On Sat, Jun 23, 2012 at 09:33:08AM +0200, Antoine Jacoutot wrote:
> On Sat, Jun 23, 2012 at 12:50:14AM +0200, Juan Francisco Cantero Hurtado 
> wrote:
> > I know. Probably the problem is different for each application, but I've
> > had a lots of problems with Gtk3 applications on other OS. All related
> > to gnome-settings-daemon. Let me explain my experience with other OSs.
> > 
> > I use various WM that don't run the gnome daemons. Some gtk3
> > applications don't start and others run with problems. I run
> > gnome-settings-daemon and the most of the programs run OK.
> 
> Yes that is a very common issue with gnome applications running outside of 
> gnome.
> But it is not related to gsettings nor gtk+3 ; there was the exact same issue 
> with gnome2 apps.

In my experience the issue is more usual with the gtk3 applications. The
last years I haven't had problems with gtk2 applications related to
gconf.

> 
> > I want use Gtk3, I really like, but I don't want use gsettings if is
> > problematic. And I will not run a gnome daemon (or other daemon) just
> 
> You do _not_ need to run gnome-settings-daemon.
> Just do you know, as soon as you have gtk+3 in the dependency chain, you get 
> gsettings for free (dconf included); so enabling gsettings in an applications 
> will not cost any more dependency.

I was not speaking about the dependencies. I have no problems with a few
extra dependencies.

> 
> > for that a application reads a few config options.
> > 
> > In the emacs case, I think that the gsettings support is innecessary.
> 
> This I cannot comment on.
> 
> I just don' like this comment:
> 
>    > > > Note for the rest of maintainers: if you are importing new software 
> that
>    > > > permits to disable the gsettings support, please use this option.
> 
> because there is no technical argument and it has to be a base by case 
> decisioa anyway.

Right. The comment is too generic and subjetive. Let me try again:

If you're importing new software that uses gsetting, test the software
on a non-gnome WM. If you have problems, try disabling temporarily
gsettings in the package.

Better, right? :)

> 
> > The same for me with OpenBSD. How many non-gnome applications are using
> > gsettings on OpenBSD right now?. Maybe the number is too low for to see
> > the problems.
> 
> They are using gsettings through glib+dconf.
> 
> > > Does this new emacs install any schemas? If so did you add proper goos to 
> > > the PLIST?  Was dconf running?
> > 
> > - Yes, but in the wrong directory.
> > /usr/ports/pobj/emacs-24.1-gtk3/fake-amd64-gtk3/usr/local/share/emacs/24.1/etc/schema/schemas.xml
> 
> Then it is a _porting_ problem; unrelated to emacs/gsettings.
> Fix the port so that is installs things in the correct dirs. If you want 
> gsettings, you need the devel/dconf MODULE and the corresponding goos.

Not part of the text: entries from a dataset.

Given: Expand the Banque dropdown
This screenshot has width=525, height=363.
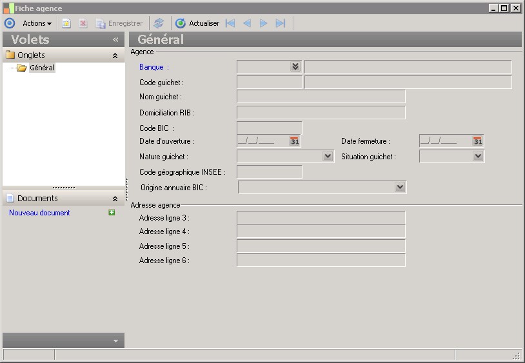Looking at the screenshot, I should [x=295, y=66].
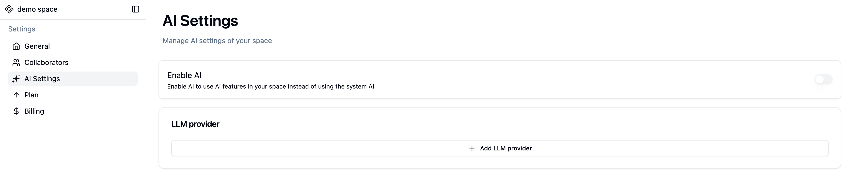Click the sparkle icon beside AI Settings
The width and height of the screenshot is (853, 174).
(x=16, y=79)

OK. I'll try again this afternoon.

> 
> > Obviously emacs is broken and also other applications. Some day the
> > upstream will fix the bugs, but disabling the gsettings support is the
> > quick fix for problematic applications. The applications can use other
> > backend for the configuration.
> 
> Sure but advising people to disable gsettings everywhere when the issue is 
> that your port installs things in the wrong directory is not really a good 
> excuse to disable it.

My advice was due my bad experience with gsetting. It's not related to
the broken port of emacs.

> 
> > I don't want that the OpenBSD developers waste their time fixing this
> > type of stupid problems :)
> 
> OpenBSD developers can waste their time the way they want to :)
> I'm the one who worked and imported all the pieces for gsettings in

I know. I read the commits. Thanks for your hard work on gnome/gtk :)

> OpenBSD -- so if something is broken I want to know it instead of
> people trying to hide the issue. We may eventually discover this is a
> bug in OpenBSD itself... that happened to me several times and I am
> happy I just didn't disable something because my opinion was that is
> was broken; but instead hunt for the issue.